The restrictions in the indenture governing the Permanent Notes, the Credit Facilities and the instruments governing our other debt may prevent us from
taking actions that we believe would be in the best interest of our business and may make it difficult for us to execute our business strategy successfully or
effectively compete with companies that are not similarly restricted. We may also incur future debt obligations that might subject us to additional restrictive
covenants that could affect our financial and operational flexibility. We cannot assure you that we will be able to refinance our debt, at maturity or otherwise,
on terms acceptable to us, or at all.
Our ability to comply with the covenants and restrictions contained in the Credit Facilities, the indenture governing the Permanent Notes and the
instruments governing our other debt may be affected by economic, financial and industry conditions beyond our control including credit or capital market
disruptions. The breach of any of these covenants or restrictions could result in a default that would permit the applicable lenders or noteholders, as the case
may be, to declare all amounts outstanding thereunder to be due and payable, together with accrued and unpaid interest. If we are unable to repay debt, lenders
having secured obligations, such as the lenders under the Credit Facilities, could proceed against the collateral securing the debt. In any such case, we may be
unable to borrow under the Credit Facilities and may not be able to repay the amounts due under the Credit Facilities and the Permanent Notes. This could
have serious consequences to our financial position, results of operations and cash flows and could cause us to become bankrupt or insolvent.
Our ability to generate the significant amount of cash needed to pay interest and principal on our debt and our ability to refinance all or a portion of
our debt or obtain additional financing depends on many factors beyond our control.

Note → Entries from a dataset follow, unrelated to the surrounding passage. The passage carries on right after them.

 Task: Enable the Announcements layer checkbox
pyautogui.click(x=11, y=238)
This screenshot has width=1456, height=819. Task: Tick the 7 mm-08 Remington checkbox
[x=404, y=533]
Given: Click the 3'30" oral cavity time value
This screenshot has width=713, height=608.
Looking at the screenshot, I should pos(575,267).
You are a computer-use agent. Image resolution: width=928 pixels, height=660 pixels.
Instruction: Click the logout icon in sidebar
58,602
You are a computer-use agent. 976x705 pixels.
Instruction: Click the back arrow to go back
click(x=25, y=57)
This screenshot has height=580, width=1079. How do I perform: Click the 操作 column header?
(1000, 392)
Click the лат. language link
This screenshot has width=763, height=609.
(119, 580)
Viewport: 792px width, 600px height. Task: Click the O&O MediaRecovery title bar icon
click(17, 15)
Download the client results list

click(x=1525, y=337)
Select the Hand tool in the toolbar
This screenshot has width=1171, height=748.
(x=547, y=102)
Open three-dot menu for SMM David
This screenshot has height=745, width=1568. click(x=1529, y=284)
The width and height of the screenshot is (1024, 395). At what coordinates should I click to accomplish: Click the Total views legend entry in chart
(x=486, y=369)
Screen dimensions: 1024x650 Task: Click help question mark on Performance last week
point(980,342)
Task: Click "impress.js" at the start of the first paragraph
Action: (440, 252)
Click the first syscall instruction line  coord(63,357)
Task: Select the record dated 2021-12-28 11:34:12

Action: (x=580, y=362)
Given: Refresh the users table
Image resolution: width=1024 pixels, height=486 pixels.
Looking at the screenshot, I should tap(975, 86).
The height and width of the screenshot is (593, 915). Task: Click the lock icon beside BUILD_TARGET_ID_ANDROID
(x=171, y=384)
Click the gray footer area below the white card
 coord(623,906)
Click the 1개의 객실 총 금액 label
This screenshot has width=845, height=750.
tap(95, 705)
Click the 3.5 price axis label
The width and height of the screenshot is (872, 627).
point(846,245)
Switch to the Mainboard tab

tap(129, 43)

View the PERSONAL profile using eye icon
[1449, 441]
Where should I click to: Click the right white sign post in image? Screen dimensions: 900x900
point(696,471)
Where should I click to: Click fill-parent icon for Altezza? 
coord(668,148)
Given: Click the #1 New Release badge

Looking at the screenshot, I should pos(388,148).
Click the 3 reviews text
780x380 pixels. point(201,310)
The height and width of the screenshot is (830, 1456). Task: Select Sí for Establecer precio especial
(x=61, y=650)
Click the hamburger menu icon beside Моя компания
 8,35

As a holding company, we have no independent operations or material assets other than our ownership of equity interests in our subsidiaries, and we will
depend on our subsidiaries to distribute funds to us so that we may pay our obligations and expenses, including satisfying our obligations under our debt. Our
ability to make scheduled payments on, or to refinance our obligations under, our debt will depend on the ability of our subsidiaries to make distributions and
dividends to us, which, in turn, will depend on their operating results, cash requirements and financial condition, general business conditions and any legal
and regulatory restrictions on the payment of dividends to which they may be subject, many of which may be beyond our control, and as described under
"Risks Relating to Our Business and Our Industry" above. The payment of ordinary and extraordinary dividends by our subsidiaries that are regulated as
insurance, home service, or similar companies is subject to applicable state law limitations. If we cannot receive sufficient distributions from our subsidiaries,
we may not be able to meet our obligations to fund general corporate expenses or service our debt obligations.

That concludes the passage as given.